Charlie Hebdo protests erupt across southern Asia
Tens of thousands across Afghanistan, Pakistan and Muslim-majority Indian Kashmir took to the streets on Friday for southern Asia`s biggest protests yet against satirical magazine Charlie Hebdo`s cartoon portrayal of the Prophet Mohammed.
London: Tens of thousands across Afghanistan, Pakistan and Muslim-majority Indian Kashmir took to the streets on Friday for southern Asia`s biggest protests yet against satirical magazine Charlie Hebdo`s cartoon portrayal of the Prophet Mohammed.
Up to 20,000 demonstrators in the western Afghan city of Herat and 15,000 in Pakistan`s capital, Islamabad, burned French flags and chanted slogans calling for France`s downfall, while a smaller Pakistani protest saw an effigy of France`s President Francois Hollande set on fire.
In Srinagar, the largest city on the Indian-controlled side of the disputed region of Kashmir, police clashed with a contingent of around 3,000 demonstrators after shops and businesses were ordered to close by a leading Muslim organisation and several separatist groups.
The clashes broke out when police fired smoke canisters and shot into the air to disperse a group of protestors who began chanting "Down with Charlie Hebdo" after emerging from mosques.
Islamist gunmen stormed the offices of French weekly Charlie Hebdo -- which has published controversial cartoons of the prophet on several occasions -- in Paris on January 7, killing 12 people.
In response, Charlie Hebdo last week published a "survivors" issue with an image of the Prophet Mohammed weeping on the cover, which has led to small, sporadic protests across Pakistan and Afghanistan.

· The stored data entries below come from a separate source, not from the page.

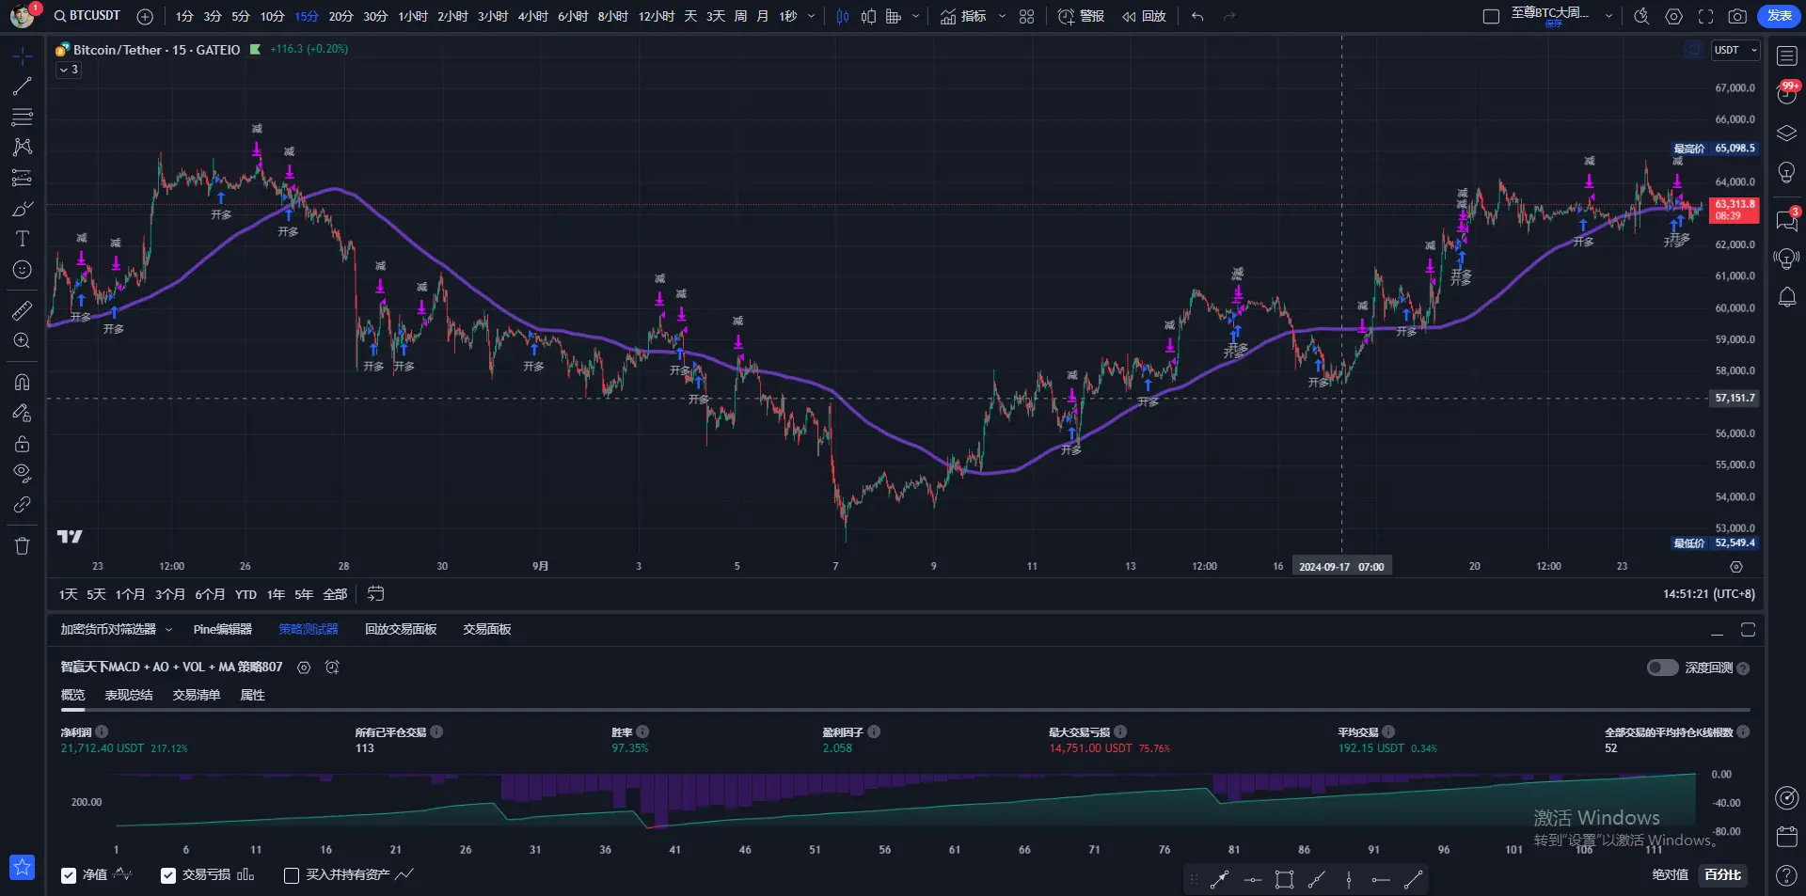Open the text annotation tool
Image resolution: width=1806 pixels, height=896 pixels.
click(22, 239)
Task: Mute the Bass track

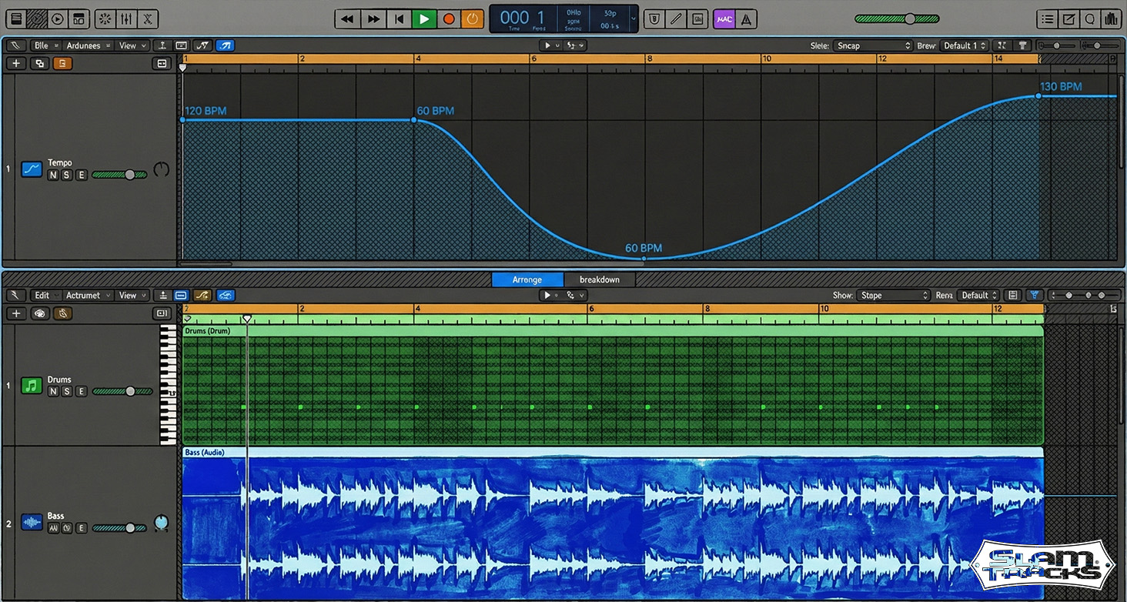Action: [x=54, y=528]
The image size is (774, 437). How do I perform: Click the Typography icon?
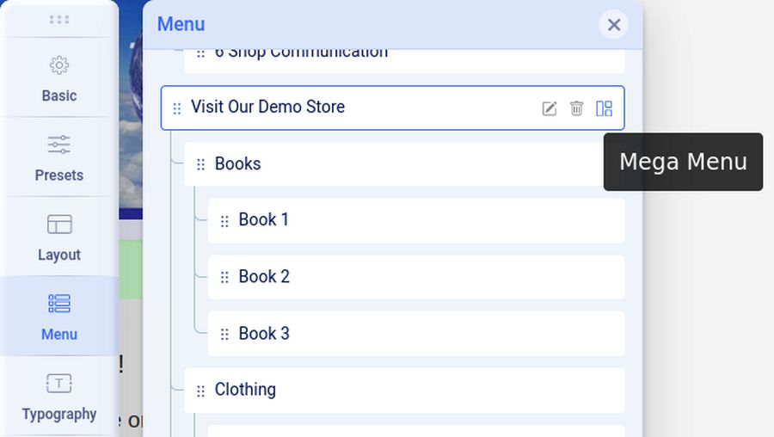point(59,384)
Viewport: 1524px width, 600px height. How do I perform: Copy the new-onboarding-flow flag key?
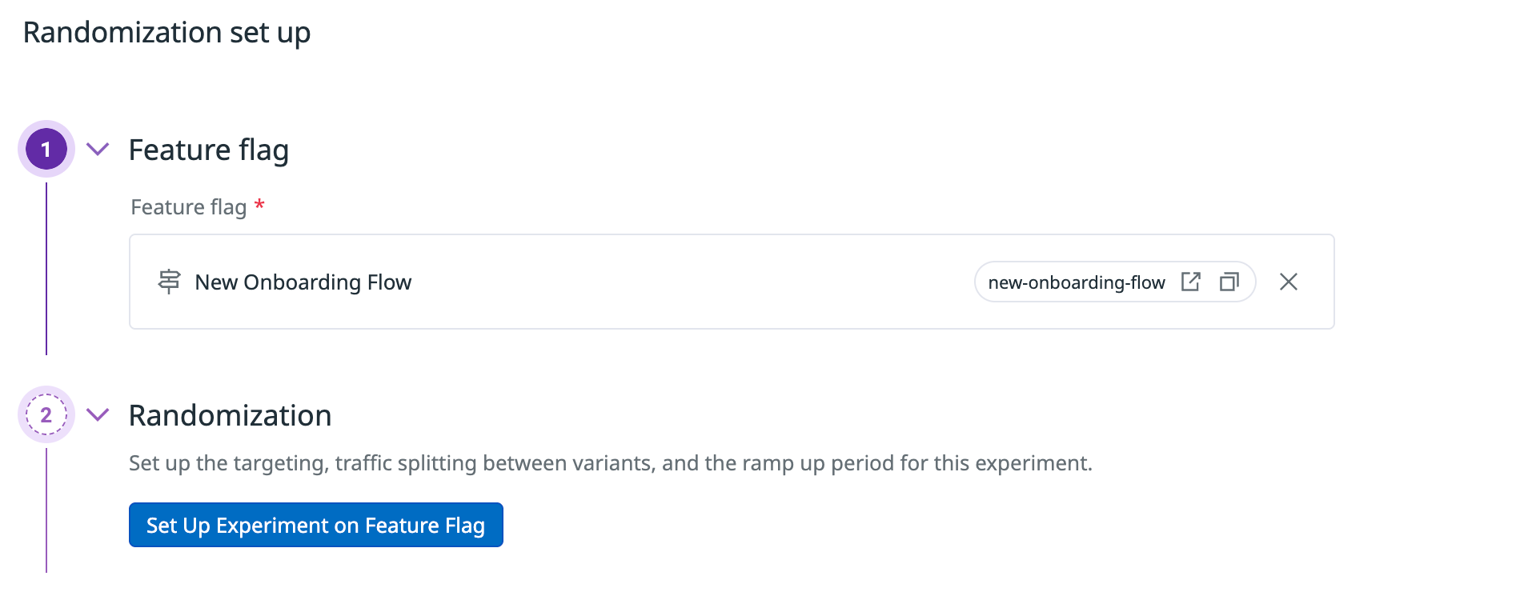pos(1229,282)
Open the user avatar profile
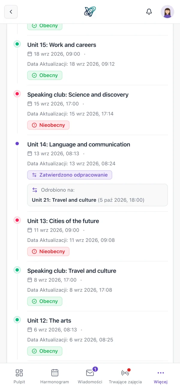The width and height of the screenshot is (180, 390). coord(167,12)
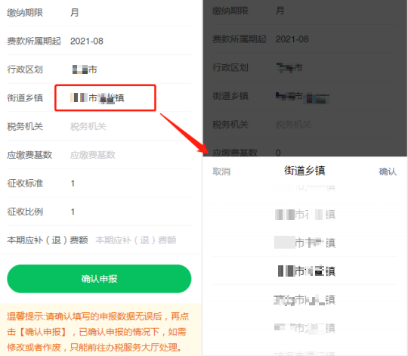Viewport: 408px width, 356px height.
Task: Open the 行政区划 selector in left form
Action: 99,70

Friday`s rally in Islamabad was led by the hardline Jamaat-e-Islami (JI) party, and though peaceful demonstrators burned French, British and American flags, while urging Pakistan to cut ties with Paris and calling for a boycott of French products.
Carrying placards and banners, protesters in Islamabad chanted "death to France", "our prophet, our honour" and "death to the blasphemers".
Jamaat-e-Islami chief Siraj-ul-Haq called for a UN ban on blasphemy, while Khawaja Saad Rafique, a federal minister in the Pakistani cabinet, also condemned the depiction of the prophet by Charlie Hebdo as "hate speech, journalistic terrorism".
So far public displays of anger against the magazine, which is not available in Pakistan either in print or online, have largely been limited to followers of religious parties.
Around 4,000 people rallied in Karachi, while protests in Quetta -- where the Hollande effigy was burned -- as well as the northwestern city of Peshawar, the eastern city of Lahore and Muzaffarabad, the capital of Pakistan-administered Kashmir, each drew around 2,000 activists. No violence was reported from any of the Pakistani rallies.Meanwhile in Afghanistan, protesters in the capital of Kabul held posters depicting a red heart and the name of the Prophet as they marched on the streets, while an AFP reporter at the scene in Herat and the provincial governor`s spokesman Ehsanullah Hayat said the crowd there was at least 20,000 strong.
"No Muslim can tolerate insults to our beloved prophet Mohammed, we demand the French government apologise to all Muslims and punish those who have insulted Islam," said one protester in Herat.
A small number of demonstrators threw stones at the French embassy in Kabul, prompting guards to fire one or two warning shots.
Thousands of miles away, 800 people also took part in an anti-Charlie Hebdo protest in Sydney, Australia, carrying "Je suis Muslim" signs in what police said was a peaceful rally.
"They force their world view onto us: `We are the arrogant West and you Muslims have to accept our world view, you have to accept our freedom... to insult your prophet`," demonstrator Sufyan Badar told the crowd. "But we rejected freedom yesterday, we reject freedom today and we reject your freedom tomorrow."
Images of the prophet are considered blasphemous by many Muslims and the magazine`s publishing of the cartoon has trigged protests in Muslim countries around the world.